STATE of New Mexico, Plaintiff-Appellee, v. Franklin Melvin ARCHIE, Defendant-Appellant.

No. 8410.

Supreme Court of New Mexico.

Oct. 9, 1967.

*444E. Ray Phelps, Roswell, for appellant.

Boston E. Witt, Atty. Gen., Donald W. Miller, Asst. Atty. Gen., Santa Fe, for appellee.

OPINION

WOOD, Judge, Court of Appeals.

Defendant’s motion for post-conviction relief asked that the judgment and sentence be set aside and that defendant be allowed to withdraw his guilty plea. The motion was denied without a hearing. Defendant’s motion raised issues as to (1) the validity of the guilty plea, (2) absence of counsel during his questioning and (3) absence of counsel at his preliminary hearing.

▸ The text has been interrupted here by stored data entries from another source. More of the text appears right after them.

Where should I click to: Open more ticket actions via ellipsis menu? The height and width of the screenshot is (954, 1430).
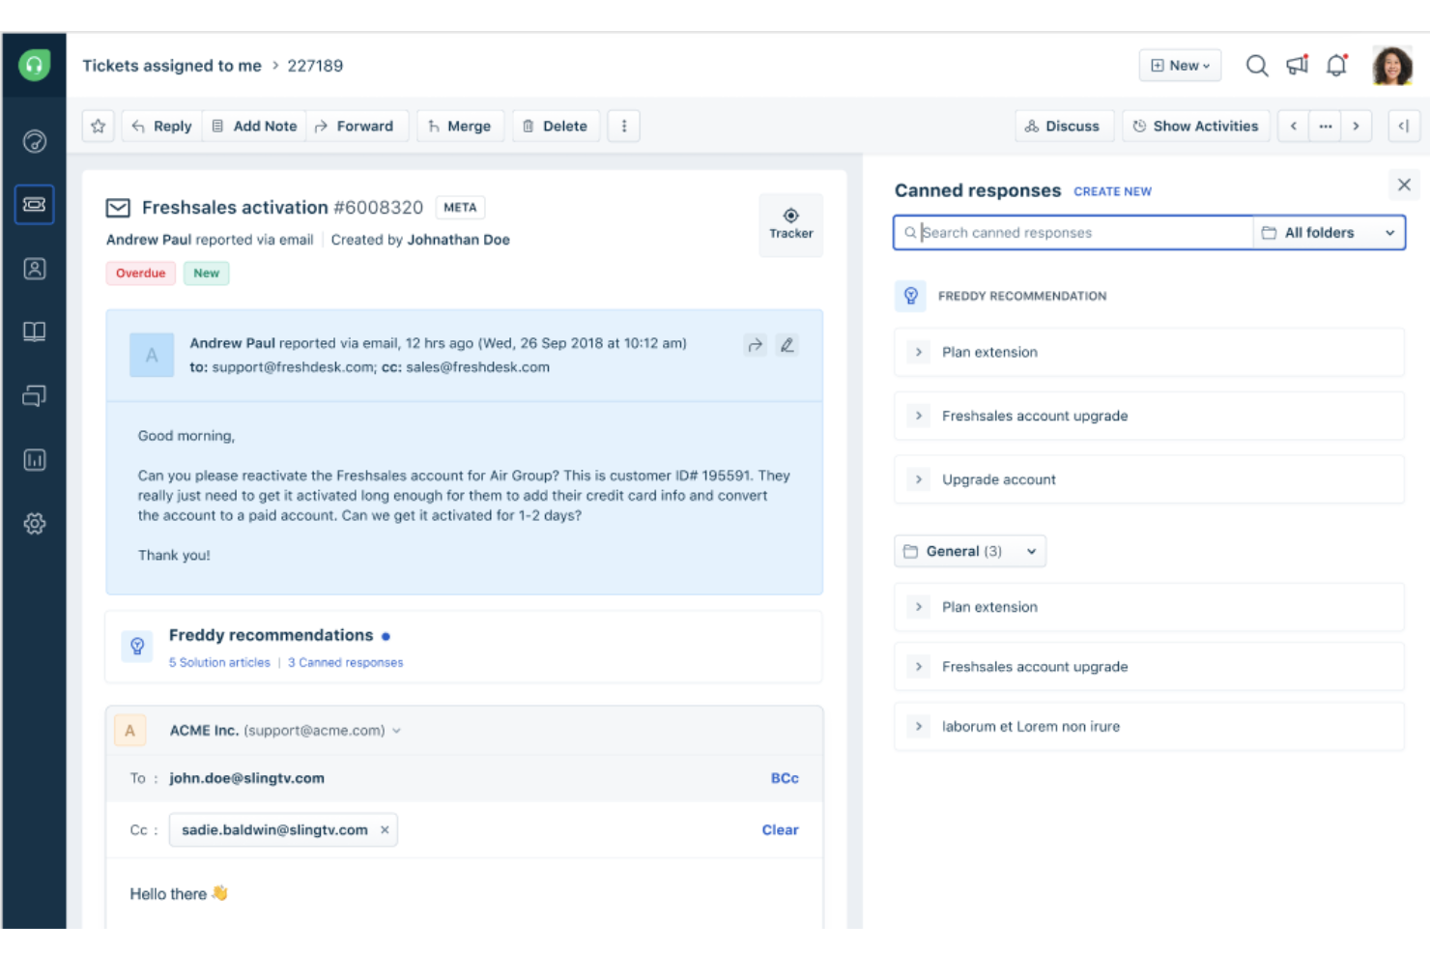(623, 126)
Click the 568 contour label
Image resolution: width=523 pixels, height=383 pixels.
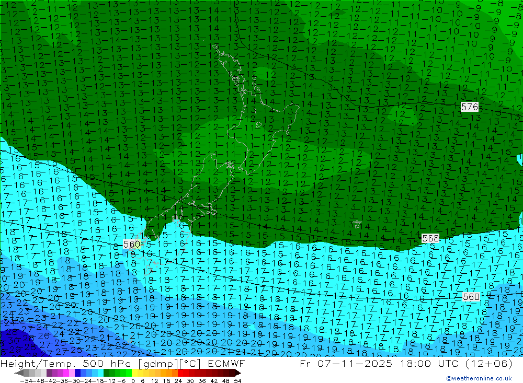point(430,238)
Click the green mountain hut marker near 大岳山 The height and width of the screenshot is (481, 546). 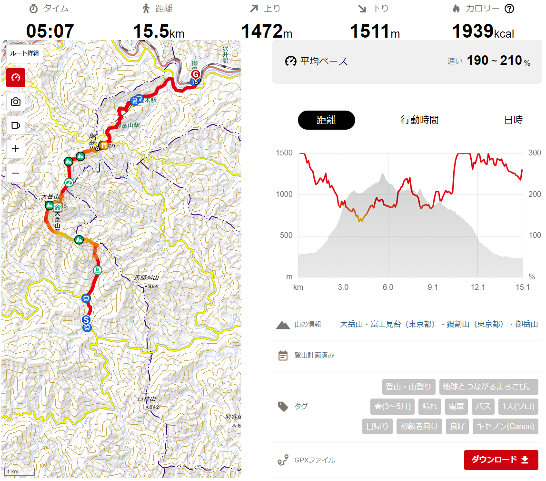58,207
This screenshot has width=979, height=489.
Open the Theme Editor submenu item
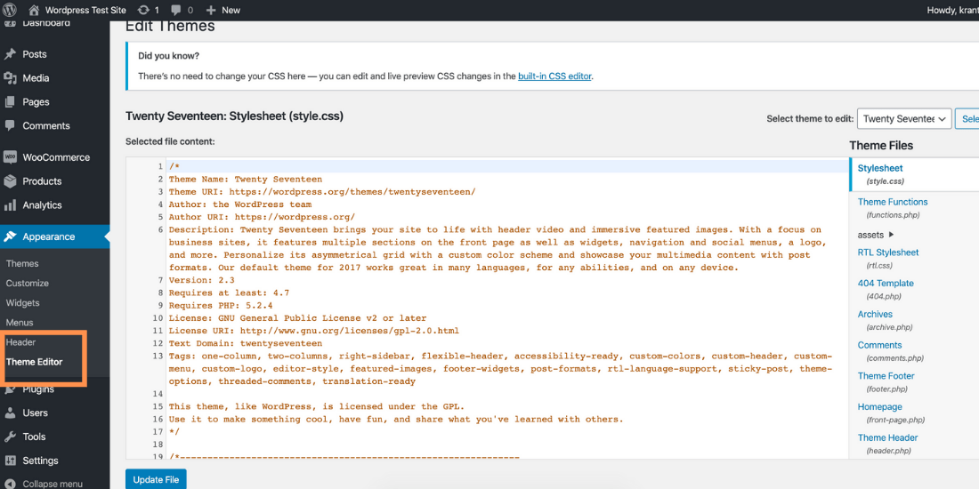(35, 362)
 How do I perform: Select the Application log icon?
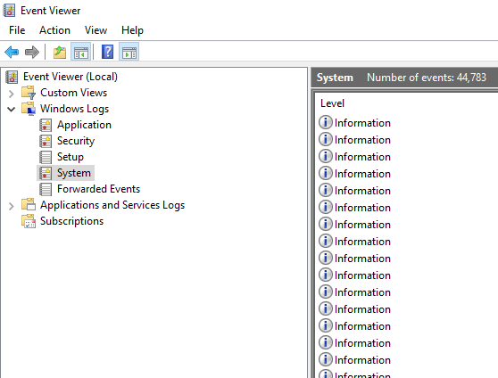click(46, 125)
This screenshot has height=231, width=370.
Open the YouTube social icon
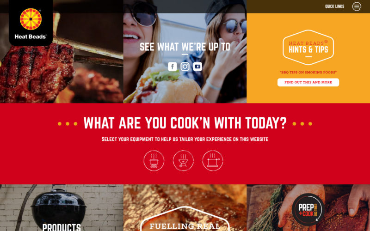pos(197,67)
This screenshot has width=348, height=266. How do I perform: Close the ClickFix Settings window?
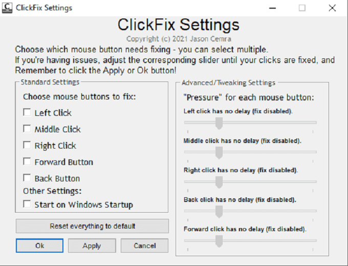tap(332, 8)
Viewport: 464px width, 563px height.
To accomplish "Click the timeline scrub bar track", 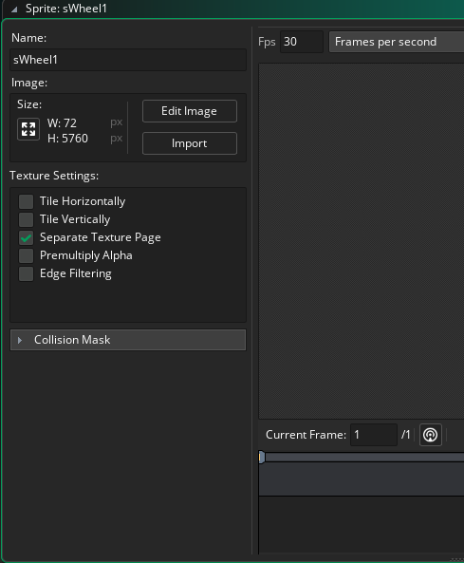I will [x=364, y=457].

The same issues are raised in his appeal.

Defendant raised, and the trial court decided, the same questions in a prior motion for post-conviction relief. Under § 21-1-1(93), N.M.S.A.1953 (Interim Supp. 1966), the trial court was not required to entertain the second motion. See Sanders v. United States, 373 U.S. 1, 83 *445S.Ct. 1068, 10 L.Ed.2d 148 (1963). However, it did so. The trial court denied the motion on the basis that the files and records conclusively showed that defendant was not entitled to relief. Accordingly, we decide the appeal on the merits.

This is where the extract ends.